*REQUIRED TASK:* Pull out every line of the data below that contains the string "screenshot", and copy each of those lines in full.

*DATA SUPPLIED:*
_ _ _

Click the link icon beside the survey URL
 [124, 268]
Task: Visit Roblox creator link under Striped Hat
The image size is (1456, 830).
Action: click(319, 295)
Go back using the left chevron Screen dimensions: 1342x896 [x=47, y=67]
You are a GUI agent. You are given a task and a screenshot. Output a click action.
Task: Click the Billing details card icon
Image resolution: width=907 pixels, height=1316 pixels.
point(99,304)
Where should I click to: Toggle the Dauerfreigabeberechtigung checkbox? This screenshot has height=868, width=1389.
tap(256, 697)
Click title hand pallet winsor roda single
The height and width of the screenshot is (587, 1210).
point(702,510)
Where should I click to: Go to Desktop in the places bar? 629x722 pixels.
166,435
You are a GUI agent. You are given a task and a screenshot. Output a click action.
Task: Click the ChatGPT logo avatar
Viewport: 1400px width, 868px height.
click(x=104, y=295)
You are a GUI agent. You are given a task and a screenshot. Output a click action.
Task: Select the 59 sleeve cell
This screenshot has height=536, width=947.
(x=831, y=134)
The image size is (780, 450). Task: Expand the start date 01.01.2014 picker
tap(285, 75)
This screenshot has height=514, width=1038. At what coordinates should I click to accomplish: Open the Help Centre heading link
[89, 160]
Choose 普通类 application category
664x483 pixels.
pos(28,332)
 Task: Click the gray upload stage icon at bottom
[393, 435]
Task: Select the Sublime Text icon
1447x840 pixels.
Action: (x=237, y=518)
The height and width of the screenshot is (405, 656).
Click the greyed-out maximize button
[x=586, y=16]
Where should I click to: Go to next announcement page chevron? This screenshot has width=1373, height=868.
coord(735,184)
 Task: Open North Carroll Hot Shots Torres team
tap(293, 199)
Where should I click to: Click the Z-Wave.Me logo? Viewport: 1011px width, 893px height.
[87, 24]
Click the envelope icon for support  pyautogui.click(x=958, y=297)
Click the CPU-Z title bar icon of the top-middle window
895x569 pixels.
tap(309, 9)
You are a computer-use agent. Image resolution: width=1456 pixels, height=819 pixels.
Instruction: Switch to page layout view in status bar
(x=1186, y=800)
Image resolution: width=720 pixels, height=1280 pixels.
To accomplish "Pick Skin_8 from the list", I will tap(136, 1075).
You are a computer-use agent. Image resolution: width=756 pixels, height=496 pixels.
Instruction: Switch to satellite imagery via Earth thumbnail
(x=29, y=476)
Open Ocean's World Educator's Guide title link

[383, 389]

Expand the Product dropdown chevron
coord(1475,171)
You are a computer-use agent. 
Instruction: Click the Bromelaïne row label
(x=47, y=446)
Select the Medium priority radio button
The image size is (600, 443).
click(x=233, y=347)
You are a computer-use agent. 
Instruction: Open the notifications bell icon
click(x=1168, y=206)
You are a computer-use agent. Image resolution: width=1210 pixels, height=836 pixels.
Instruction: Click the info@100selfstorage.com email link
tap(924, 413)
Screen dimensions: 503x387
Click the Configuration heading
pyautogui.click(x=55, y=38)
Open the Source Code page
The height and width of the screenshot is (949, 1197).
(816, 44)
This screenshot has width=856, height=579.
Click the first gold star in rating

_ _ _

*ANSWER TO THIS EXERCISE:*
You are a GUI agent. You are given a task and a screenshot. Output a click action.
Where should I click to: Toggle the Dauerfreigabeberechtigung checkbox? This screenshot has height=868, width=1389.
The height and width of the screenshot is (587, 1210).
You are a GUI agent. You are given a task and a screenshot. Output a click action.
You are a GUI agent. You are given a task and a screenshot. Output a click action.
This screenshot has height=536, width=947.
This screenshot has height=514, width=1038. At what coordinates should I click to accomplish: Open the Help Centre heading link
The height and width of the screenshot is (405, 656).
Where should I click to: Go to next announcement page chevron? This screenshot has width=1373, height=868.
The height and width of the screenshot is (949, 1197).
This screenshot has width=856, height=579.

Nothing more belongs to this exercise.